While ‘we’ in the West have moved on from colonialism and want everyone else to just ‘get over it’, post-colonial states were never given space to – they live its continuity in the neocolonial economic policies of the Washington Consensus and the ubiquity of a militarised national consciousness where violence pervades and reproduces.

The late Algerian psychiatrist Franz Fanon has written passionately on the impact of colonialism on the colonised individual’s psyche, and its propensity for creating violent separatist and regionalist factions, long after independence.

“At the individual level, violence is a cleansing force. It rids the colonized of their inferiority complex, of their passive and despairing attitude… Violence hoists the people up to the level of the leader.”

Despite the horrors of history committed on every continent, our right to anger and grieve over the bloodshed in Paris is doubtless. It must be denounced with the loudest possible voice and responded to with the strongest possible deliberation and vigilance.

Good people lost their lives because they represented the freedom we all hold dear, no matter our race, nationality or religion. Though we must fall short of dismay that Middle Eastern wars have somehow spilled over onto a bystanding Europe caught up in the crossfire.

These wars belong to the Great Powers and they always have. As Gordon Adams has noted, “France has been a central arena for the confrontation between Islam and political-religious Christian Europe for 1,300 years.”

The proceeding centuries were characterised by a vicious brand of colonialism under the guise of exporting a concept of citizenship that was highly exclusionary at home, and anti-Islamic domestic policies leaving hostility an omnipresence weaved through France’s social and political fabric.

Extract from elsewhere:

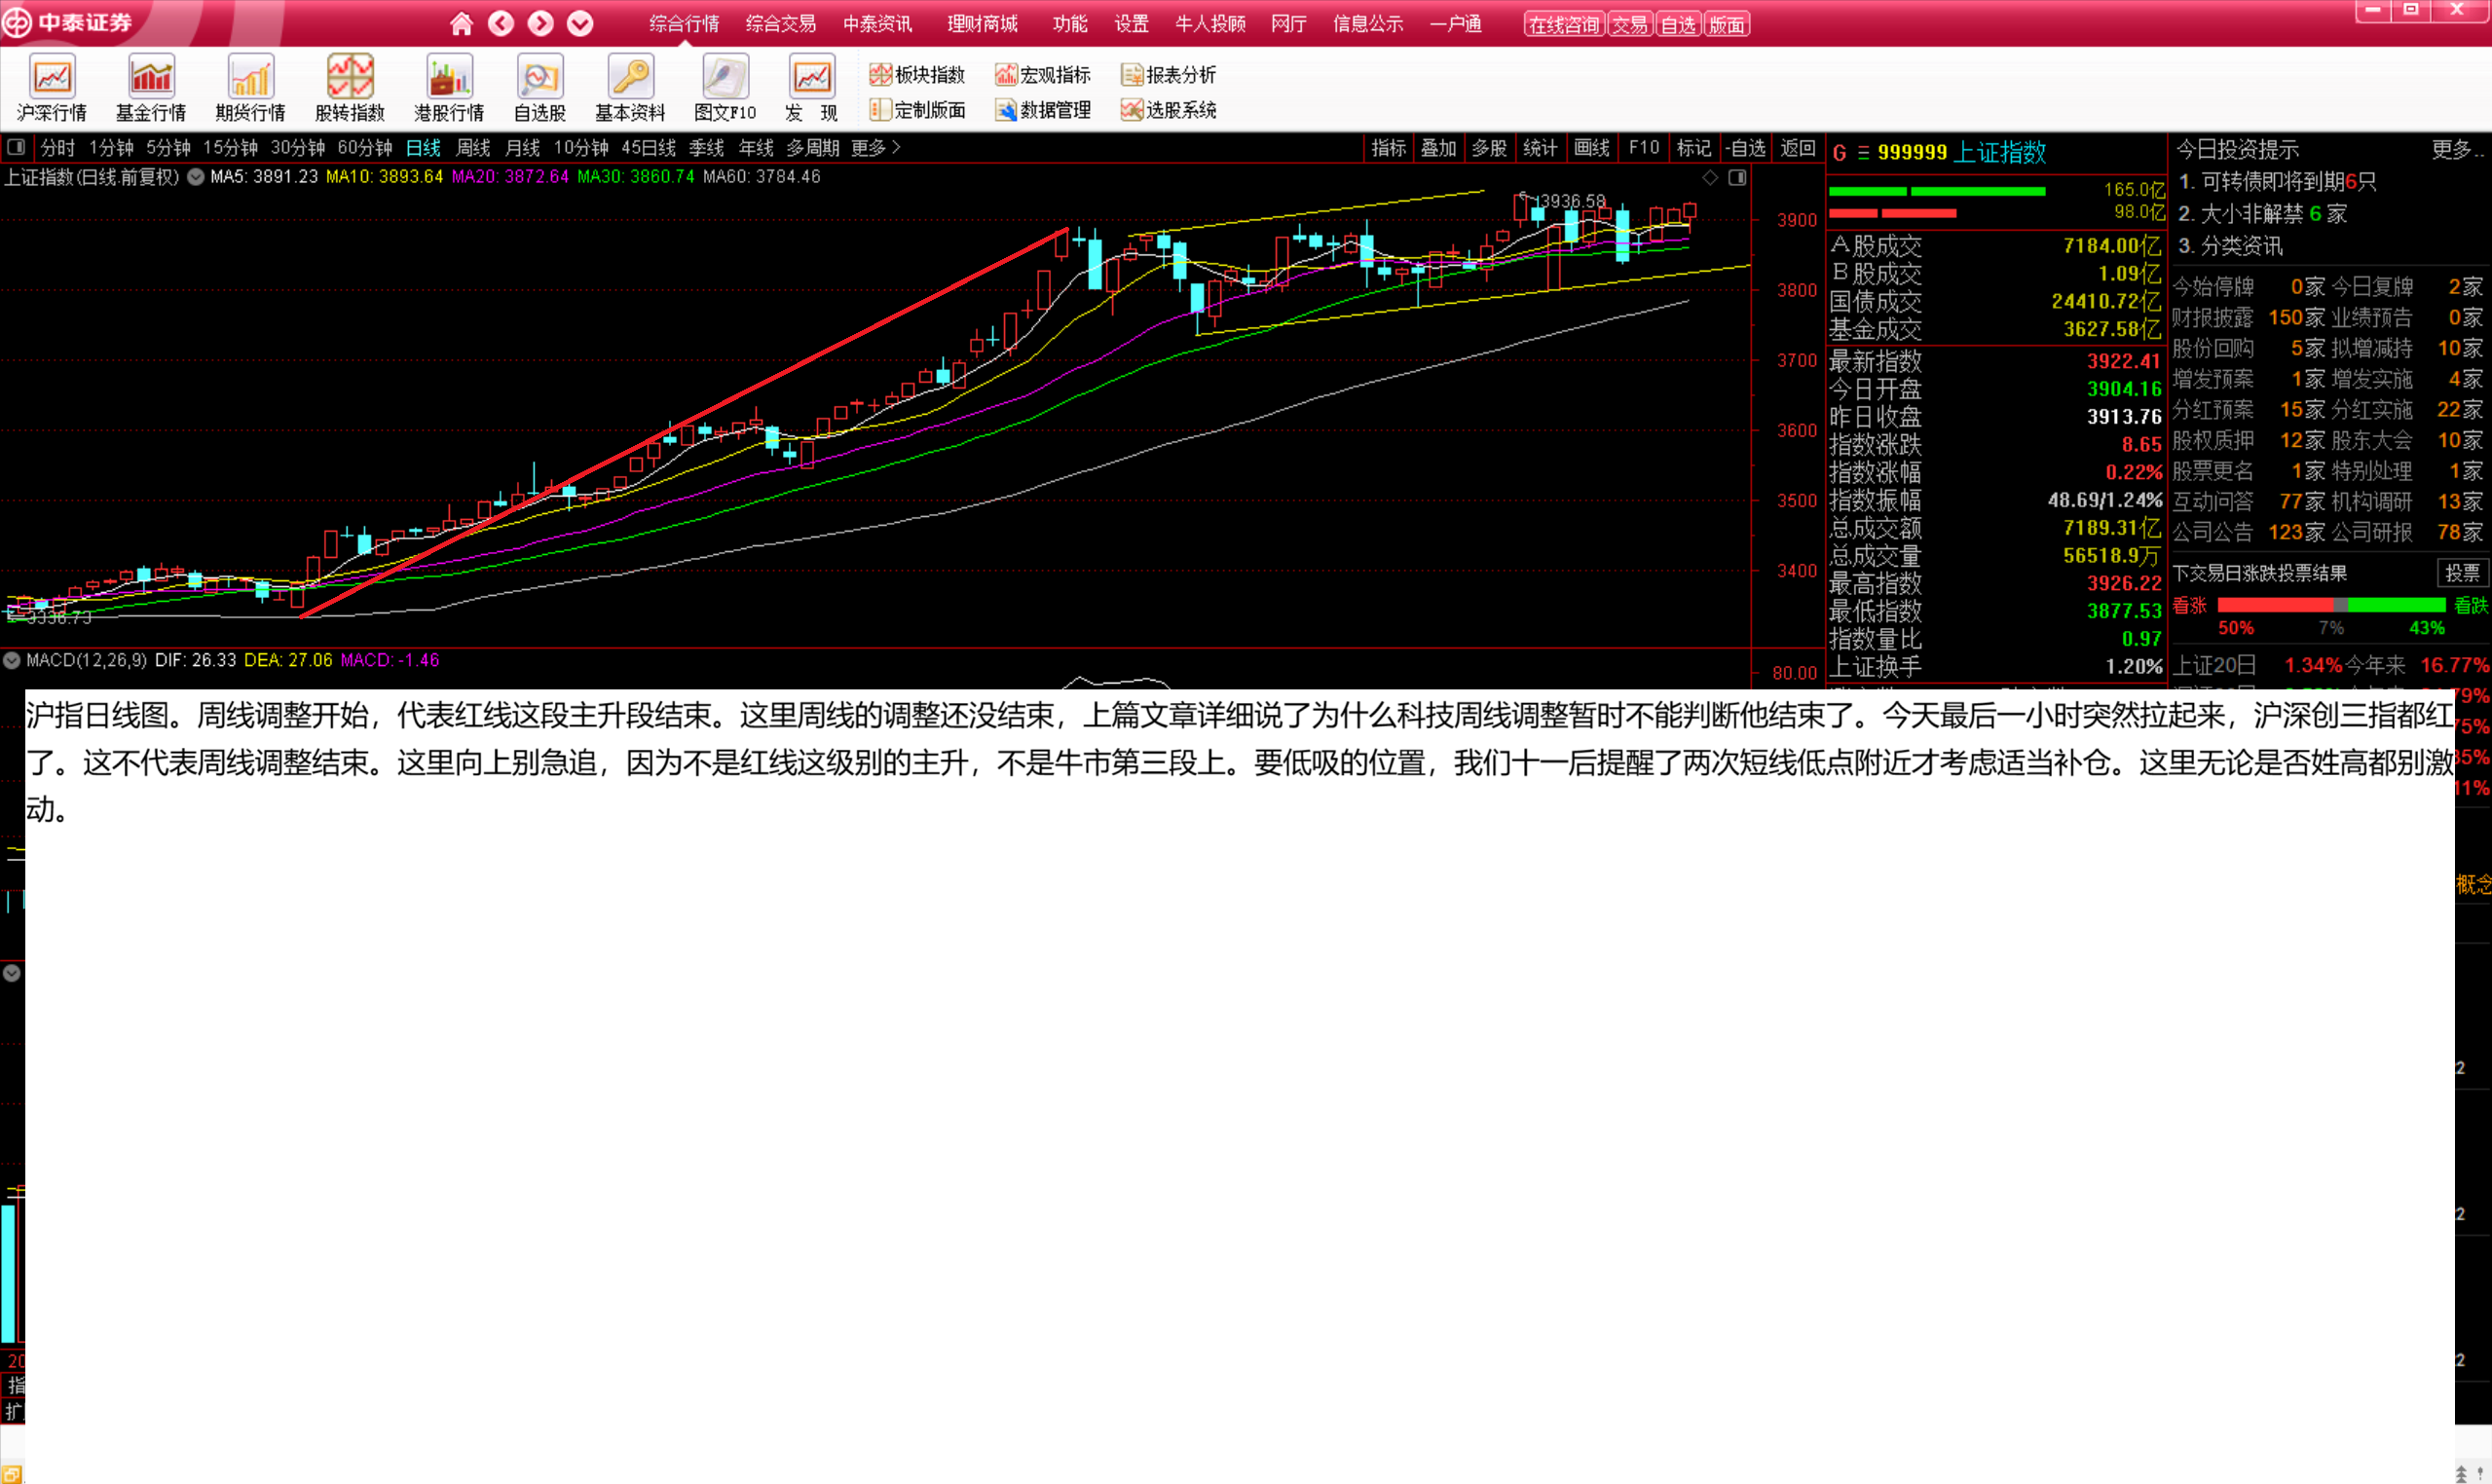Click the round down-arrow navigation icon
Viewport: 2492px width, 1484px height.
pos(580,23)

Adams states, “France needs to undergo a deep self-examination, and a fundamental revision of the current practice of sidelining its large Muslim population, leaving them disaffected, poorly educated, underemployed, and ripe for recruitment to terrorism.”

All religious texts have the capacity to unite or divide humanity. Our conversation must start centering on the dark, ugly side of human nature and the contexts that breed violent extremists of which our own states are often complicit in.